EXERCISE REQUIREMENTS: Set the entries down again exactly; none may be skipped.

TASK INPUTS:
-------------------------

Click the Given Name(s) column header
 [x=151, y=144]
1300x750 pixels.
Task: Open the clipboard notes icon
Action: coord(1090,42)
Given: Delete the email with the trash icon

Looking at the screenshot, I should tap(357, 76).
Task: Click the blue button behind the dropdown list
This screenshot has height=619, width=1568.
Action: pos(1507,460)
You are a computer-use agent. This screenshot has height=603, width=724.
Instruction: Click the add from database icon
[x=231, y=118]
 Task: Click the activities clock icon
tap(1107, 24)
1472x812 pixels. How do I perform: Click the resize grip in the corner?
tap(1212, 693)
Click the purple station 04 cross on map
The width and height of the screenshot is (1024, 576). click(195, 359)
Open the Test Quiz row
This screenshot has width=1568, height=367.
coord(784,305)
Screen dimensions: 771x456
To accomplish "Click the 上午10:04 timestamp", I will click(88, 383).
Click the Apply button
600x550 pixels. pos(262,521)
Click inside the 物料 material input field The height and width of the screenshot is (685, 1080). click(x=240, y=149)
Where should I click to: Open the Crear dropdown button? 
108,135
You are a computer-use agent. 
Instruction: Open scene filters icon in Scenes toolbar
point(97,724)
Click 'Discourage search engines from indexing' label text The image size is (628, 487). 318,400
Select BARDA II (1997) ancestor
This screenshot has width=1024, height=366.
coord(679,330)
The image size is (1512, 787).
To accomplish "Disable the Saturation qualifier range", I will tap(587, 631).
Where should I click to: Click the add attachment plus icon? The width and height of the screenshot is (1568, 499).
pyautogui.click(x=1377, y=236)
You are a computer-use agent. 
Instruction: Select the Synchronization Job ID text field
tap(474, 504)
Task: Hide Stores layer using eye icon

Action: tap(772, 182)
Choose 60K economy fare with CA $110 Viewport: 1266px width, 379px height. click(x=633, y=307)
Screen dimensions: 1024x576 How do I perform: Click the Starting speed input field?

-------------------------

REPLY TO THE EXERCISE:
Click the Given Name(s) column header
 [x=151, y=144]
1300x750 pixels.
Task: Open the clipboard notes icon
Action: coord(1090,42)
Given: Delete the email with the trash icon

Looking at the screenshot, I should tap(357, 76).
Task: Click the blue button behind the dropdown list
This screenshot has height=619, width=1568.
Action: pos(1507,460)
You are a computer-use agent. This screenshot has height=603, width=724.
Instruction: Click the add from database icon
[x=231, y=118]
 Task: Click the activities clock icon
tap(1107, 24)
1472x812 pixels. How do I perform: Click the resize grip in the corner?
tap(1212, 693)
Click the purple station 04 cross on map
The width and height of the screenshot is (1024, 576). click(195, 359)
Open the Test Quiz row
This screenshot has width=1568, height=367.
coord(784,305)
Screen dimensions: 771x456
To accomplish "Click the 上午10:04 timestamp", I will click(88, 383).
Click the Apply button
600x550 pixels. pos(262,521)
Click inside the 物料 material input field The height and width of the screenshot is (685, 1080). click(x=240, y=149)
Where should I click to: Open the Crear dropdown button? 
108,135
You are a computer-use agent. 
Instruction: Open scene filters icon in Scenes toolbar
point(97,724)
Click 'Discourage search engines from indexing' label text The image size is (628, 487). 318,400
Select BARDA II (1997) ancestor
This screenshot has width=1024, height=366.
coord(679,330)
The image size is (1512, 787).
To accomplish "Disable the Saturation qualifier range", I will tap(587, 631).
Where should I click to: Click the add attachment plus icon? The width and height of the screenshot is (1568, 499).
pyautogui.click(x=1377, y=236)
You are a computer-use agent. 
Instruction: Select the Synchronization Job ID text field
tap(474, 504)
Task: Hide Stores layer using eye icon

Action: tap(772, 182)
Choose 60K economy fare with CA $110 Viewport: 1266px width, 379px height. click(x=633, y=307)
Screen dimensions: 1024x576 How do I perform: Click the Starting speed input field?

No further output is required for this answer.